Configurable via HopkinsParams:

Field Default Meaning
wavelength_nm 193.0 Exposure wavelength (193 nm = ArF, 13.5 nm = EUV)
na 1.35 Numerical aperture (image-side)
sigma 0.7 Partial-coherence factor; outer sigma for annular/dipole/quasar
sigma_inner 0.0 Inner sigma for off-axis illumination
pixel_size_nm 1.0 Physical mask pixel size
num_kernels 24 SOCS truncation order
illumination "circular" One of circular, annular, dipole, quasar
dipole_angle_deg 0.0 Pole-pair orientation for dipole/quasar
defocus_nm 0.0 Defocus offset (parabolic phase)

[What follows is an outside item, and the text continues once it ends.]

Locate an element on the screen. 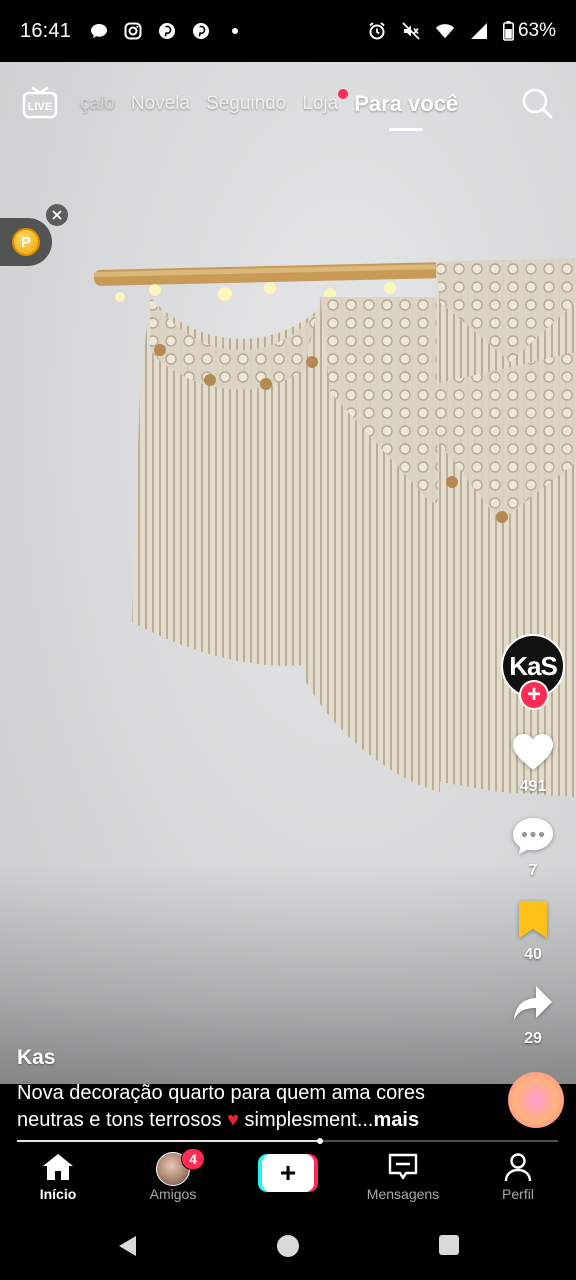  system-navigation-bar is located at coordinates (288, 1246).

Switch LevelSetILTModel to Hopkins:

from openlithohub._utils import HopkinsParams
from openlithohub.models.levelset_ilt import LevelSetILTModel

model = LevelSetILTModel(
    iterations=200,
    forward_model="hopkins",
    hopkins_params=HopkinsParams(
        wavelength_nm=193.0,
        na=1.35,
        sigma=0.7,
        num_kernels=24,
        pixel_size_nm=2.0,
    ),
)
result = model.predict(design)  # standard PredictionResult

The kernels are computed once and cached per (params, grid_size, device), so iterative ILT loops pay the SVD cost a single time.